(Records of locating words and elements)
☆ ☆ ☆ ☆
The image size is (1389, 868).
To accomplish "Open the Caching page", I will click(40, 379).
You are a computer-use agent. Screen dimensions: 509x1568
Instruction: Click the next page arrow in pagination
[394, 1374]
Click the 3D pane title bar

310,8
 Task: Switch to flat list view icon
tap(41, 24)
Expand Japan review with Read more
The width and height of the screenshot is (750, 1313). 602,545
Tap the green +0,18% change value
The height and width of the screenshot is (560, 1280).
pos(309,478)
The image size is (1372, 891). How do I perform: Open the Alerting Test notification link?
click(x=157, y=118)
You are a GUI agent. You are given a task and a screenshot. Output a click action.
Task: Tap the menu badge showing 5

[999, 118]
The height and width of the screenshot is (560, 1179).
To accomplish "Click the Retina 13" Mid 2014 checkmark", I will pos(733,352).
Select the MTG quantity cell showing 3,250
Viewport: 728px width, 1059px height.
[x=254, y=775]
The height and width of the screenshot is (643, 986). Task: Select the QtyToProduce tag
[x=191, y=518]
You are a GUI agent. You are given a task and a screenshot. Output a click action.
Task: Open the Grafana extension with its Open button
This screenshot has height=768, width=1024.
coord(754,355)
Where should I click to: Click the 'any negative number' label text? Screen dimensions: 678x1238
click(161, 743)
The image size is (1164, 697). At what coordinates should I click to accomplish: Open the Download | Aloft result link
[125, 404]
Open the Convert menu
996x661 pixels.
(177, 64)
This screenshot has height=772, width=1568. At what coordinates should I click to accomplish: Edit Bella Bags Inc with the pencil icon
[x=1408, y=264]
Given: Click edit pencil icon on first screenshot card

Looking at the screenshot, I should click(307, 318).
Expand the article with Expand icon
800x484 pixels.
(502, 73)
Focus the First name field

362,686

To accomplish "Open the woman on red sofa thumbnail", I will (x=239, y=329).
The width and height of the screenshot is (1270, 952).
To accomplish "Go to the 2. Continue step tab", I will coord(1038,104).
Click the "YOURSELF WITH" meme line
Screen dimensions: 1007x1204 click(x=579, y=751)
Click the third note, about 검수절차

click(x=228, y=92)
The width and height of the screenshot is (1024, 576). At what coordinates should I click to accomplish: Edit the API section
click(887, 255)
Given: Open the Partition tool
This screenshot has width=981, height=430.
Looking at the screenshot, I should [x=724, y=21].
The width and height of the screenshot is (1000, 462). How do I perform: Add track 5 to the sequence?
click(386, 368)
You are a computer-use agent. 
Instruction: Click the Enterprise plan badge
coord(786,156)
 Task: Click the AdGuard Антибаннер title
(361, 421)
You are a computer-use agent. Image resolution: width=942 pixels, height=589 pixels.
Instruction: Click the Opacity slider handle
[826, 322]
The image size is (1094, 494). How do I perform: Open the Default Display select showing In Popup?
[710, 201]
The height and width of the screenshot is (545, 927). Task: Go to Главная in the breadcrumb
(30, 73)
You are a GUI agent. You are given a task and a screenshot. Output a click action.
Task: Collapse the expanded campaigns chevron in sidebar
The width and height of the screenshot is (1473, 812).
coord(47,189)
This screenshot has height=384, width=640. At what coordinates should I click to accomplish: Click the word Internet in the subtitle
☆ ☆ ☆ ☆
▶ _STATED GOAL_: Transcribe every line of the records above, leaving each one unchanged.

▶ _OUTPUT_:
The image size is (1389, 868).
To accomplish "Open the Caching page", I will click(40, 379).
You are a computer-use agent. Screen dimensions: 509x1568
Instruction: Click the next page arrow in pagination
[394, 1374]
Click the 3D pane title bar

310,8
 Task: Switch to flat list view icon
tap(41, 24)
Expand Japan review with Read more
The width and height of the screenshot is (750, 1313). 602,545
Tap the green +0,18% change value
The height and width of the screenshot is (560, 1280).
pos(309,478)
The image size is (1372, 891). How do I perform: Open the Alerting Test notification link?
click(x=157, y=118)
You are a GUI agent. You are given a task and a screenshot. Output a click action.
Task: Tap the menu badge showing 5

[999, 118]
The height and width of the screenshot is (560, 1179).
To accomplish "Click the Retina 13" Mid 2014 checkmark", I will pos(733,352).
Select the MTG quantity cell showing 3,250
Viewport: 728px width, 1059px height.
[x=254, y=775]
The height and width of the screenshot is (643, 986). Task: Select the QtyToProduce tag
[x=191, y=518]
You are a GUI agent. You are given a task and a screenshot. Output a click action.
Task: Open the Grafana extension with its Open button
This screenshot has height=768, width=1024.
coord(754,355)
Where should I click to: Click the 'any negative number' label text? Screen dimensions: 678x1238
click(161, 743)
The image size is (1164, 697). At what coordinates should I click to accomplish: Open the Download | Aloft result link
[125, 404]
Open the Convert menu
996x661 pixels.
(177, 64)
This screenshot has height=772, width=1568. At what coordinates should I click to accomplish: Edit Bella Bags Inc with the pencil icon
[x=1408, y=264]
Given: Click edit pencil icon on first screenshot card

Looking at the screenshot, I should click(307, 318).
Expand the article with Expand icon
800x484 pixels.
(502, 73)
Focus the First name field

362,686

To accomplish "Open the woman on red sofa thumbnail", I will (x=239, y=329).
The width and height of the screenshot is (1270, 952).
To accomplish "Go to the 2. Continue step tab", I will coord(1038,104).
Click the "YOURSELF WITH" meme line
Screen dimensions: 1007x1204 click(x=579, y=751)
Click the third note, about 검수절차

click(x=228, y=92)
The width and height of the screenshot is (1024, 576). At what coordinates should I click to accomplish: Edit the API section
click(887, 255)
Given: Open the Partition tool
This screenshot has width=981, height=430.
Looking at the screenshot, I should [x=724, y=21].
The width and height of the screenshot is (1000, 462). How do I perform: Add track 5 to the sequence?
click(386, 368)
You are a computer-use agent. 
Instruction: Click the Enterprise plan badge
coord(786,156)
 Task: Click the AdGuard Антибаннер title
(361, 421)
You are a computer-use agent. Image resolution: width=942 pixels, height=589 pixels.
Instruction: Click the Opacity slider handle
[826, 322]
The image size is (1094, 494). How do I perform: Open the Default Display select showing In Popup?
[710, 201]
The height and width of the screenshot is (545, 927). Task: Go to Главная in the breadcrumb
(30, 73)
You are a GUI agent. You are given a task and a screenshot. Output a click action.
Task: Collapse the expanded campaigns chevron in sidebar
The width and height of the screenshot is (1473, 812).
coord(47,189)
This screenshot has height=384, width=640. At what coordinates should I click to accomplish: Click the word Internet in the subtitle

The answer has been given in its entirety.